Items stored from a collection
=-=-=-=-=
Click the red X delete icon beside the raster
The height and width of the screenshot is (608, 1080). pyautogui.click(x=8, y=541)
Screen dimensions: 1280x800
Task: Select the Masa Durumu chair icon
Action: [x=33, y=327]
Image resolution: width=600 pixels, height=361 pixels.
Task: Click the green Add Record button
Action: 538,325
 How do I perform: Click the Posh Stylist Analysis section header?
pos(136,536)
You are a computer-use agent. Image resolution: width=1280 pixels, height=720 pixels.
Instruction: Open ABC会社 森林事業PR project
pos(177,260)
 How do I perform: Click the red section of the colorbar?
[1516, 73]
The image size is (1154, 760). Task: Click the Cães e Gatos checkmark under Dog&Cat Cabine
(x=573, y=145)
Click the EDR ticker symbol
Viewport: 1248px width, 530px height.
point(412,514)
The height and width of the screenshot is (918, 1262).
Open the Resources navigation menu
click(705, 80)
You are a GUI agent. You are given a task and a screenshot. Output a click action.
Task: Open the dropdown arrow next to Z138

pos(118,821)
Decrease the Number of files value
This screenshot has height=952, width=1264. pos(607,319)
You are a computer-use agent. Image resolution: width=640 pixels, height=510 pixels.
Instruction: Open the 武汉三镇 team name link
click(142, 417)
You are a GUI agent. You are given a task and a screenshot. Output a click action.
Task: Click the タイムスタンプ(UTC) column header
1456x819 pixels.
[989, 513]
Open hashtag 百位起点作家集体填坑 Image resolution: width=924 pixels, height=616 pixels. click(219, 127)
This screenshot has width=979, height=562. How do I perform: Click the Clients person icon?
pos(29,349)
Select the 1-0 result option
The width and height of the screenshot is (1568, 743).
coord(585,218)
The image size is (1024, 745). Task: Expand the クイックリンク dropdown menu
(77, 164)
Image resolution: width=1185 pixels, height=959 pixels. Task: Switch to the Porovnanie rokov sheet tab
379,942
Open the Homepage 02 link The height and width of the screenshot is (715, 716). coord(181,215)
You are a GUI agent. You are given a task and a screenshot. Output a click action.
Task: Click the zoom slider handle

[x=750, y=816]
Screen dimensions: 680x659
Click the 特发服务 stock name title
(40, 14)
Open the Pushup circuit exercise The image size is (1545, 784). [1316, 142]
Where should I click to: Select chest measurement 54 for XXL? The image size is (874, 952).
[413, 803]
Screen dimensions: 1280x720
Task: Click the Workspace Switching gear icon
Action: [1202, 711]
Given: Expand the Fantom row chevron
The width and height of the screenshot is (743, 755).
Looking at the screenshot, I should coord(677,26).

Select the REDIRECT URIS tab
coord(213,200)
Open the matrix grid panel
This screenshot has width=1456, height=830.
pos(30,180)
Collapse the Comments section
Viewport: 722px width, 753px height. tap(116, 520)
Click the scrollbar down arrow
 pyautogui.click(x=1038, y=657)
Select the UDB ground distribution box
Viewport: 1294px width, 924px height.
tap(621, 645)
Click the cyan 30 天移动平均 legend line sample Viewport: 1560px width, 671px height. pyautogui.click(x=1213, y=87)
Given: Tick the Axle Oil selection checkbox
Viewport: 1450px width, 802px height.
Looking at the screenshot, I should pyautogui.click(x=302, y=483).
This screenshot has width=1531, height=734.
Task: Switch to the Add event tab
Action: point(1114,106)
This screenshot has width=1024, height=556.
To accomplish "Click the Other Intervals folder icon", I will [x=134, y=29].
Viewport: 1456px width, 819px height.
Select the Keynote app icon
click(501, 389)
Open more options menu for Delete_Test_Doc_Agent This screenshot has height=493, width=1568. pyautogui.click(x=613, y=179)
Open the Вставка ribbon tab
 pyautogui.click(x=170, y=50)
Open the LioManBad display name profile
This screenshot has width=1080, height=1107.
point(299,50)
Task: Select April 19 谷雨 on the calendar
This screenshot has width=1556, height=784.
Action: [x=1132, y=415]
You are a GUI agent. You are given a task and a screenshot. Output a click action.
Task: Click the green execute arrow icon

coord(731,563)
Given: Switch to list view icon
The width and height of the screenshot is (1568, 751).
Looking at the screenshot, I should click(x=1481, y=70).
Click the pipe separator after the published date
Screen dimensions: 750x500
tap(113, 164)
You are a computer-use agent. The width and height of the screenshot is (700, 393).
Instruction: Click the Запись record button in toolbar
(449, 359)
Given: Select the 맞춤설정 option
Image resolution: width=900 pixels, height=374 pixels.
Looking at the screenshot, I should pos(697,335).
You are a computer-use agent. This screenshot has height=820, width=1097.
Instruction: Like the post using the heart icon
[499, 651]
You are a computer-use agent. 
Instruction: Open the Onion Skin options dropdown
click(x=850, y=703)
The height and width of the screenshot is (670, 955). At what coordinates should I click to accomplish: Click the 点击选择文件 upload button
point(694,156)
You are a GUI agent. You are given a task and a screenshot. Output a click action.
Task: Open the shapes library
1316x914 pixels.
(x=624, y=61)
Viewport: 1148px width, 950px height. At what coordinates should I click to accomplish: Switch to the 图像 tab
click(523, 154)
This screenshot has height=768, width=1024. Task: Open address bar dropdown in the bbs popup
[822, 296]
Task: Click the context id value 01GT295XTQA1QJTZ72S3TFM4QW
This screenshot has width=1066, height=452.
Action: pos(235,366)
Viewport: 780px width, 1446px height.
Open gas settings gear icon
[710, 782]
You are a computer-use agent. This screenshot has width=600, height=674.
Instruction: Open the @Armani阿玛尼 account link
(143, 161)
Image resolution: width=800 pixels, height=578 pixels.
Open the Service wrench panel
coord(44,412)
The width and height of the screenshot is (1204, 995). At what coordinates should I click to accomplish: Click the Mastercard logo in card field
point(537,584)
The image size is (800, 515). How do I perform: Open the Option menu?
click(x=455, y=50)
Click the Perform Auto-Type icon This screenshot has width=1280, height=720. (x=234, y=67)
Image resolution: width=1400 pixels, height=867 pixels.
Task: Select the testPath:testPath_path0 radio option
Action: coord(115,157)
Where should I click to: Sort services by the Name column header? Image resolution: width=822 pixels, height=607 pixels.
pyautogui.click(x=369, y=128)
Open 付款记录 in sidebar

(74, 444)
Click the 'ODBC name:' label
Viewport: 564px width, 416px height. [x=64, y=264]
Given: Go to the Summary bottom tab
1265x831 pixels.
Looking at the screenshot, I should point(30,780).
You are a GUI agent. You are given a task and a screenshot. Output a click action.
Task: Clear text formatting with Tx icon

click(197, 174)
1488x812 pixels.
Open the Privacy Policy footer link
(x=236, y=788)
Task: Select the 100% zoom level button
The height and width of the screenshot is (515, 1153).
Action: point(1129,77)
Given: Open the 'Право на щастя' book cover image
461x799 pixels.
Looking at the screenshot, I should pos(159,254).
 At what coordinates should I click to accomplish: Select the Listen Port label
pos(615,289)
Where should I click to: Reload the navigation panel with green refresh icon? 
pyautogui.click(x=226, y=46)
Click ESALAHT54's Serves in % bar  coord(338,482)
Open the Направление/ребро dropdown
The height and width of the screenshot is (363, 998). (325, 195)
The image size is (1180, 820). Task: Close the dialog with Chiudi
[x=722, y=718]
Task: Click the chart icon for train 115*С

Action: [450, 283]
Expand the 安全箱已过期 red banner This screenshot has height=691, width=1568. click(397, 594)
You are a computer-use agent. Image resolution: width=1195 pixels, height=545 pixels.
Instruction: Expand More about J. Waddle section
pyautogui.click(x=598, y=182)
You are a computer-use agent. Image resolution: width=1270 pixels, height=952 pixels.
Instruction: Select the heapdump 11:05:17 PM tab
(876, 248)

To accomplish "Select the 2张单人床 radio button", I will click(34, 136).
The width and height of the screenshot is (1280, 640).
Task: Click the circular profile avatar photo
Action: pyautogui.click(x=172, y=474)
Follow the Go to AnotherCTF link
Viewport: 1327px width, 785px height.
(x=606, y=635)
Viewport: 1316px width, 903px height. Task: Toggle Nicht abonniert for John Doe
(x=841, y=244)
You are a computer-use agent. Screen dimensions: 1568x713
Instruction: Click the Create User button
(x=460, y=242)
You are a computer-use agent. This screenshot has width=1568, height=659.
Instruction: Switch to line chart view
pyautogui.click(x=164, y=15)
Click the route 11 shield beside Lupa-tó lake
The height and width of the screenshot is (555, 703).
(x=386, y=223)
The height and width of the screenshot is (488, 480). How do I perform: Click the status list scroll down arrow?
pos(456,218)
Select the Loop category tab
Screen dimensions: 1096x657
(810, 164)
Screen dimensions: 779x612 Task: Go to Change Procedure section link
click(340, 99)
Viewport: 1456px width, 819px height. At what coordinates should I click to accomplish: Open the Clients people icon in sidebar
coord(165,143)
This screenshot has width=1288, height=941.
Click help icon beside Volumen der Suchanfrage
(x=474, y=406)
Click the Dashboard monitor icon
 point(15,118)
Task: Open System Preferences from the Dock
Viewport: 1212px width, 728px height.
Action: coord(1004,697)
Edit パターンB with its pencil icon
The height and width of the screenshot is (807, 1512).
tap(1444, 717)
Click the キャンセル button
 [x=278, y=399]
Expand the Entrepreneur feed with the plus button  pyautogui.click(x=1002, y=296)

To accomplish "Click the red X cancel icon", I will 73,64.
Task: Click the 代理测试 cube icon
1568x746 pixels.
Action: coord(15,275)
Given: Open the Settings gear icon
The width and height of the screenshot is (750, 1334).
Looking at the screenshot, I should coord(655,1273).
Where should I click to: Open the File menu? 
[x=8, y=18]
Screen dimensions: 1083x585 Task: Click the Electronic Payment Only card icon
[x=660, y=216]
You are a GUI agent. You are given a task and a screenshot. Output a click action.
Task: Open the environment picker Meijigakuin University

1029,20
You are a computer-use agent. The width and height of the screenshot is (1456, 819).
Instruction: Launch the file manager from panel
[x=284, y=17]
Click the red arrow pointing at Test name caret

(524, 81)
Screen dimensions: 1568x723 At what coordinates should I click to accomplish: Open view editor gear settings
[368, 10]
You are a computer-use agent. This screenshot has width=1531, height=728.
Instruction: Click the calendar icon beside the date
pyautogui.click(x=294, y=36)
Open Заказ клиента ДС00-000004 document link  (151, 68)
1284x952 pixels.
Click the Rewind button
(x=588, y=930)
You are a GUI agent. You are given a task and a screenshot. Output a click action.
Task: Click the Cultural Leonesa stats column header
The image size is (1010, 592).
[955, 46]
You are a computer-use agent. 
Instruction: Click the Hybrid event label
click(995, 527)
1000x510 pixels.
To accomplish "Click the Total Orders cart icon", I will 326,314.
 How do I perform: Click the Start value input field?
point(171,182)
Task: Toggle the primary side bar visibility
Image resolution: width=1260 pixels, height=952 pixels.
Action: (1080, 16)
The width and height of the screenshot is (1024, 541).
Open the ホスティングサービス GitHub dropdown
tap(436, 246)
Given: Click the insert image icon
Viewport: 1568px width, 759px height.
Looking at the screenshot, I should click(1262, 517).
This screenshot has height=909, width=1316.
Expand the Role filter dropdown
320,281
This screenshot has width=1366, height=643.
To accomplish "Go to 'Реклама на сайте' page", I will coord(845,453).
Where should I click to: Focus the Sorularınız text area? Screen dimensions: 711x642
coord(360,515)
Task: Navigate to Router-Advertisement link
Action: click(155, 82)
=-=-=-=-=
Aim of the task:
Begin at the line that has "Viewport: 1456px width, 819px height. At" and stop after the line that has "(x=474, y=406)". Rewrite those lines with "navigation panel" substituted for "sidebar" and everything else left the same.

Problem solution:
Viewport: 1456px width, 819px height. At what coordinates should I click to accomplish: Open the Clients people icon in navigation panel
coord(165,143)
This screenshot has width=1288, height=941.
Click help icon beside Volumen der Suchanfrage
(x=474, y=406)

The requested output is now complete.